Large amounts of methane leak into North Sea from abandoned oil and gas wells – study
Clean Energy Wire
Large amounts of methane, a major greenhouse gas, are leaking into the North Sea from abandoned oil and gas well, according to a study by the German ocean research centre GEOMAR in Kiel published in the International Journal of Greenhouse Gas Control. The study confirms initial findings from 2012 and 2013, when scientists noticed methane bubbles were leaking from seabed areas around abandoned wells. During visits in 2017 and 2019, researchers noted leaks at 28 out of 43 wells they examined. The gas ultimately originates from pockets beneath the sea floor, they wrote. “The results clearly show that thousands of tons of methane are leaking from old drill holes on the North Sea floor every year,” said Christoph Böttner, the study’s main author. The study covered 20,000 square kilometres of seafloor, where 1,792 wells are located. Given the size and position of gas pockets, the area has the potential to emit between 900 to 3,700 tonnes of methane annually, the report said.
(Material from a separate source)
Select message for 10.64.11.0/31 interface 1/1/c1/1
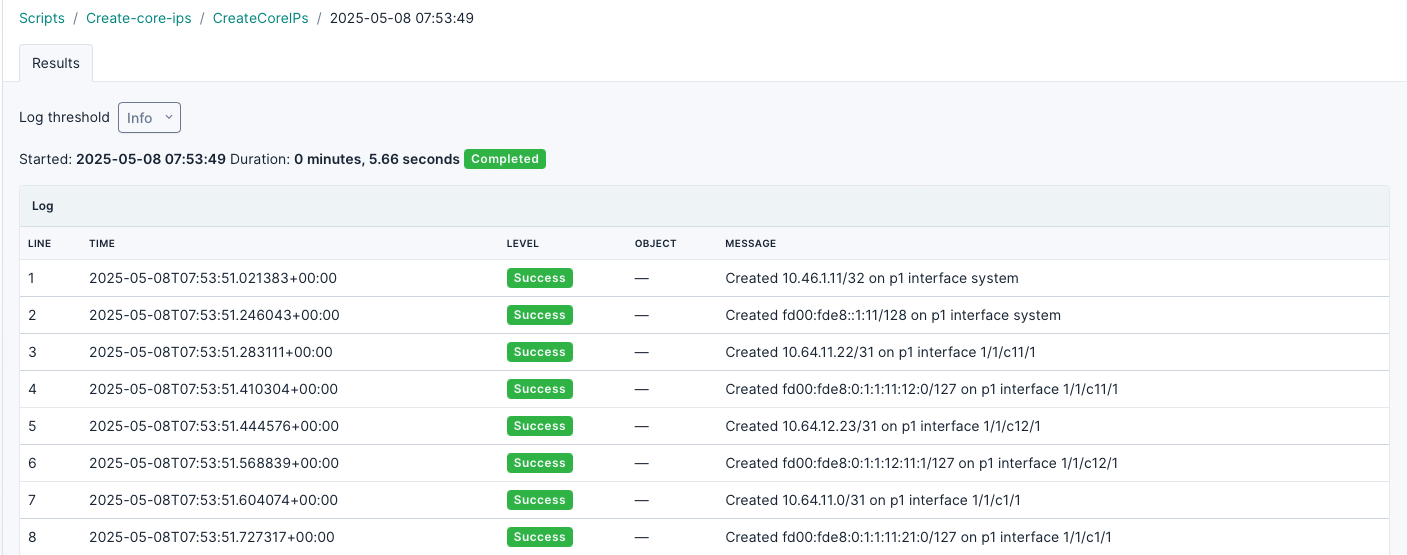This screenshot has height=555, width=1407. pyautogui.click(x=872, y=500)
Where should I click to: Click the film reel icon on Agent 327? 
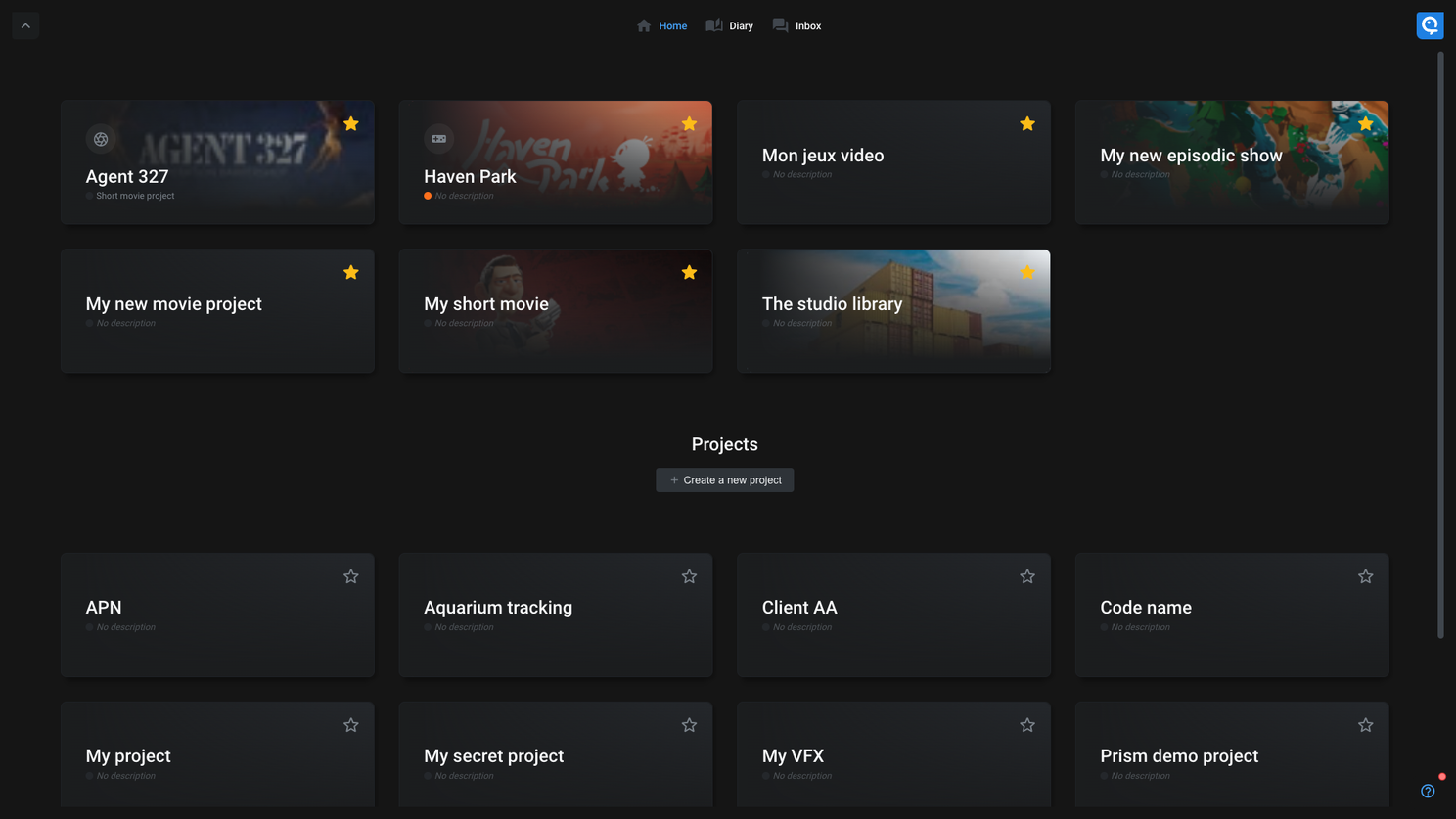101,139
Methane – the main component of natural gas – is a more potent greenhouse gas than CO₂, especially when looking at shorter time horizons. Leaks along the entire value chain of oil and gas production, processing, transport and use have to be considered for the fuel’s full carbon footprint.
A separate Greenpeace study on the North Sea oil and gas extraction published this week said that oil and gas platforms in the area emitted some 30 million tonnes of CO₂ in 2017—nearly as much as Denmark’s entire emissions, while polluting waters with 9,200 tonnes of oil and 182,000 tonnes of chemicals as a result of their regular operations.